The Nifty has formed a perfect Gravestone Doji candle, closing exactly where it opened. During the truncated week of four trading sessions, the index achieved new lifetime highs twice. However, there is a notable difference between the earlier highs and the latest four all-time highs. The Lifetime highs from 15thJanuary exhibit the characteristic of higher highs. In contrast, the latest four all-time highs of the 9thand 10thof April and the 30thand 3rdof May appear to be parallel highs. The index has formed highs, but the RSI has formed lower highs, indicating a bearish divergence. This bearish divergence is a continuation of the 15th December high. Despite the RSI’s attempt to negate the bearish divergence during the second week of April, it was unsuccessful, warranting caution and attention to potential market trends.

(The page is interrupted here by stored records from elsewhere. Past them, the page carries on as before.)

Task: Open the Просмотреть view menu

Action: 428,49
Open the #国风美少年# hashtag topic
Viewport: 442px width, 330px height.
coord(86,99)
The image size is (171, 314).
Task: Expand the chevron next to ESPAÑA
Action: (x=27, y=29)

Historically, the price discounts all information before the outcomes. Unstable governments are not suitable for the market. During Elections, volatility will increase. On many occasions, the pattern breakout will occur. The markets at new highs were only in 2004 and 2019 before these elections.

(The author is Chief Mentor, Indus School of Technical Analysis, Financial Journalist, Technical Analyst, Trainer and Family Fund Manager)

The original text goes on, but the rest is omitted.